Task inputs below:

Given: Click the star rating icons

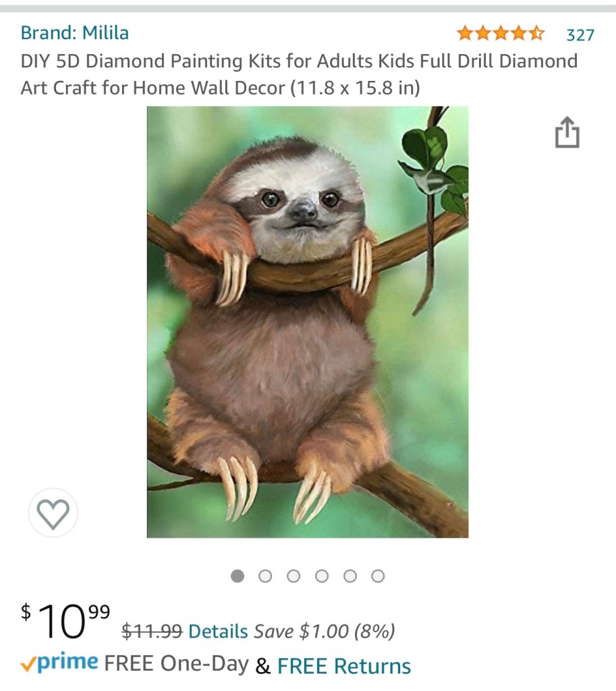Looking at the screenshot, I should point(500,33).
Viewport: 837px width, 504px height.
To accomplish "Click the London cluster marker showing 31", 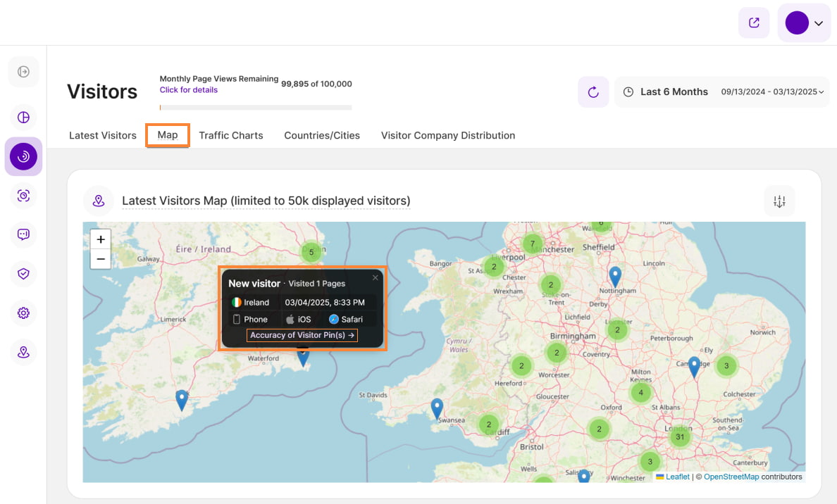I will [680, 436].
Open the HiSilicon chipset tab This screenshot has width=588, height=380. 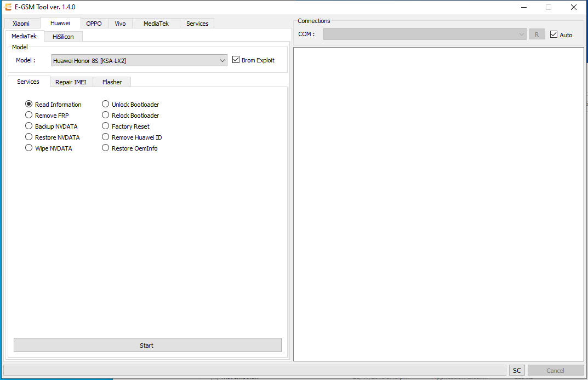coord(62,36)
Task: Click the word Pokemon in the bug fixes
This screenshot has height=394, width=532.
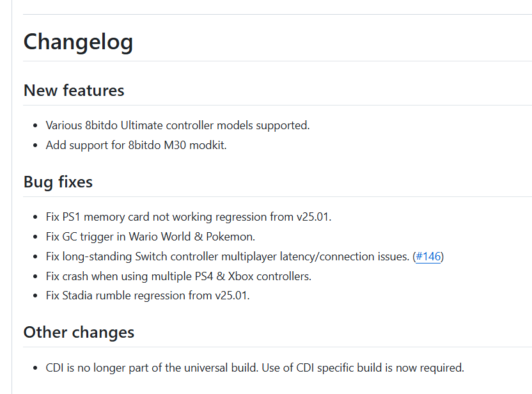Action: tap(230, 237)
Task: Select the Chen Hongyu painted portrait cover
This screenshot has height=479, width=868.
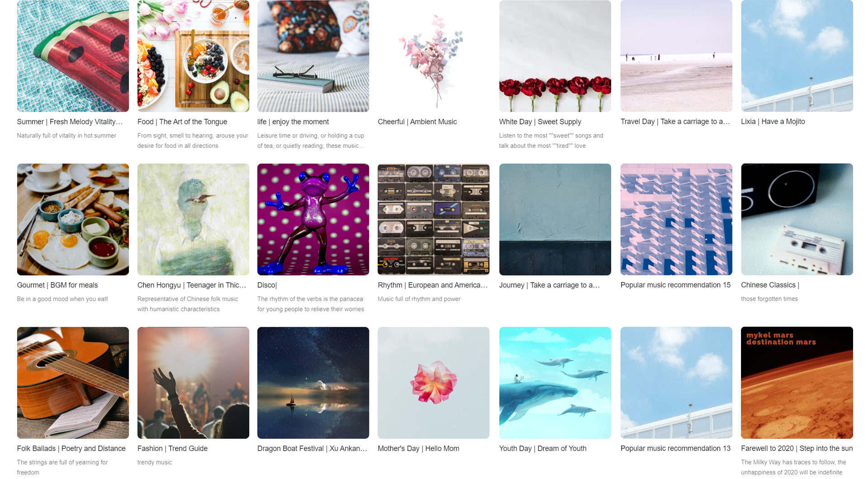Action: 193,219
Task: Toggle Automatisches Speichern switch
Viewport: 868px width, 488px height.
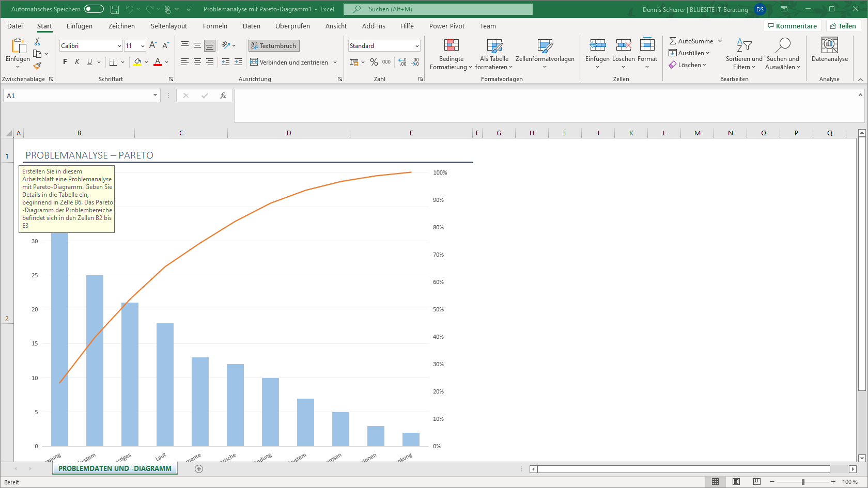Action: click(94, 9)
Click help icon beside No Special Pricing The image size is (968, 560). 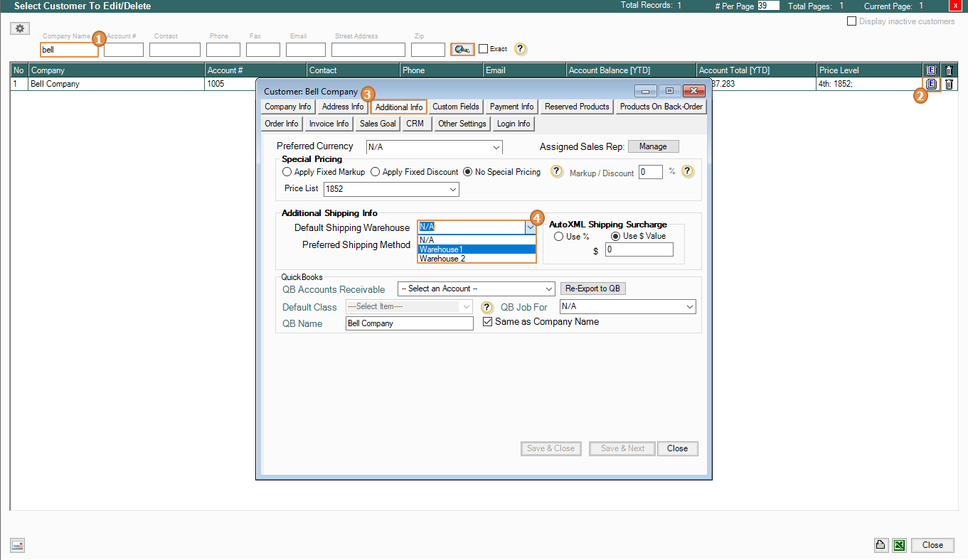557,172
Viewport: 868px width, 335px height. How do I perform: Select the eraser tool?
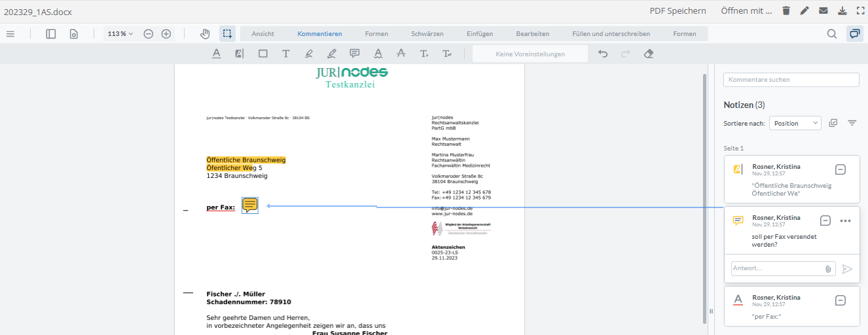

End of Task inputs.
Task inputs below:

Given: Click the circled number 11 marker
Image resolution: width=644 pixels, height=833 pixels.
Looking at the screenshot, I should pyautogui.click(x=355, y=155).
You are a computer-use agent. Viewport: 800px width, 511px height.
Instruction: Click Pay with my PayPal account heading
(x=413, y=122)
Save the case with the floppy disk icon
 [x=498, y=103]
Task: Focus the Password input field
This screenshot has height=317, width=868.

End of Task inputs.
Task inputs below:

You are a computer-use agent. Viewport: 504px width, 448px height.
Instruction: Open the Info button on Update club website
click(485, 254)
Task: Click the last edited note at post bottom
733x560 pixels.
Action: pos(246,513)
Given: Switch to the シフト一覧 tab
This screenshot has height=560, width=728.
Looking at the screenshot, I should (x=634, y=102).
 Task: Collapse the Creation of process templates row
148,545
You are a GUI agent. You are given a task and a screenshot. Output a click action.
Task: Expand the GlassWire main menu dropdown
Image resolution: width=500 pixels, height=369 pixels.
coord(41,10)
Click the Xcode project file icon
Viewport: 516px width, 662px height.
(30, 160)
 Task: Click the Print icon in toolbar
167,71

End of Task inputs.

#### Your instructions:
In the data above, which lines have "Select"? Report each of them.

#### Your solution:
Task: Select the Chen Hongyu painted portrait cover
Viewport: 868px width, 335px height. How do I perform: Select the eraser tool?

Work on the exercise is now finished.